The Samaritan’s Dilemma also leads to perverse incentive issues, where instead of inaction, negative action is taken in order to receive aid. This occurs, say, when welfare is income based. If a recipient of welfare understood that the less income they have the more welfare they get, they may be motivated to take the second option, as it means less work for them. The help given has now incentivized against working harder to escape poverty, instead causing a rise in the number of those in need and the degree of their need.
If this is true for almost all philanthropy, how can any donation be effective? The answer is that there is no way to tell for sure, but steps can be taken to ensure that the dilemma has as little effect as possible. One of these steps is private donation. If there is no organizational middleman, that is, if the individual donating has control over how the resources are used, then the Samaritan’s Dilemma can be reduced. Because they are the ones controlling the money, the private donors would be incentivized to make sure that the money is effectively used and not abused for the short-term benefit.
The existence of the Samaritan’s Dilemma does not mean you should stop donating. There are many situations where the condition of need is outside the individual’s control, like the recent wildfires in California. For the people who lost their homes and belongings, it was not by choice.
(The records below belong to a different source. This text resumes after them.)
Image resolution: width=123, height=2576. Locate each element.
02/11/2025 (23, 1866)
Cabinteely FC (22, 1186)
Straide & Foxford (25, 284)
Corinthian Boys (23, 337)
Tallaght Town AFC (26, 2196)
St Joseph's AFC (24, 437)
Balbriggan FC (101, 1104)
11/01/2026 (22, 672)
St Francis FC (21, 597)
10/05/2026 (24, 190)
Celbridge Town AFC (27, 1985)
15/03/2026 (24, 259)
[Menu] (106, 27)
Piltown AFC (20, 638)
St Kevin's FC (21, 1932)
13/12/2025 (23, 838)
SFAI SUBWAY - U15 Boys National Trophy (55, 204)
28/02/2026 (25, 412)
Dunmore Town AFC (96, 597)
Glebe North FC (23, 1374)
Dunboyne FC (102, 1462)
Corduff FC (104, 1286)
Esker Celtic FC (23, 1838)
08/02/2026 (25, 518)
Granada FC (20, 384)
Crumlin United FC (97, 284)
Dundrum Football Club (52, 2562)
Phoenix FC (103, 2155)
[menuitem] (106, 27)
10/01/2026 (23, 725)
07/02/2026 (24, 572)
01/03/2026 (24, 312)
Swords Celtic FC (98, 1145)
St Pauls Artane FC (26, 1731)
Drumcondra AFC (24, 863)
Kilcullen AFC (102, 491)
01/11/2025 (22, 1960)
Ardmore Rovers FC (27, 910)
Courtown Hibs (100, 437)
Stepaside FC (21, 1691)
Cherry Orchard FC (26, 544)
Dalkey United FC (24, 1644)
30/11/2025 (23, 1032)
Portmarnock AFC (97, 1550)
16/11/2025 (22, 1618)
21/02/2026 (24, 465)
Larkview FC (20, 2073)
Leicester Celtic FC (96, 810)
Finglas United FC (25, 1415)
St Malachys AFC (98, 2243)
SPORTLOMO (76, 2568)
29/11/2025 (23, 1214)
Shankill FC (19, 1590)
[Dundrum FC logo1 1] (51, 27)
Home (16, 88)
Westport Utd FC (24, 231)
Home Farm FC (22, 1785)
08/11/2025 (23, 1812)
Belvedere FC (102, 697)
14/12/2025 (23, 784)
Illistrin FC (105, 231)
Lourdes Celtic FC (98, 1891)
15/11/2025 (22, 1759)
Donating for their benefit will not cause long-term costs, and the Samaritan’s Dilemma does not exist. For donation to other causes, however, you should keep the Samaritan’s Dilemma in mind when you donate. If possible, donate to an organization or individual who you know to be strict about their usage of funds. Philanthropy is an important way to give back, but we should be economically smart about it.
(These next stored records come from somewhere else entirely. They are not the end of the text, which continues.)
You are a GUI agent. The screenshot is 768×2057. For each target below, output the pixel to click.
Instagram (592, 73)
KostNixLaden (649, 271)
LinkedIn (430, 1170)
https://fee.org/articles/the-samaritans-dilemma-and-the-welfare-state/

1 comment:

  1. This is an incredibly interesting topic. However, it seems that there are so many additional factors that one must take into account before they make their decision. For example, they must take into account their proportional effect of the donation and the motivation of the individual that they are donating to. This is an incredibly polarizing issue because one can use it to argue that we shouldn't support people so that they are motivated to get on their feet by themselves. In contrast, one can argue that donating to others is an integral part of promoting a strong community.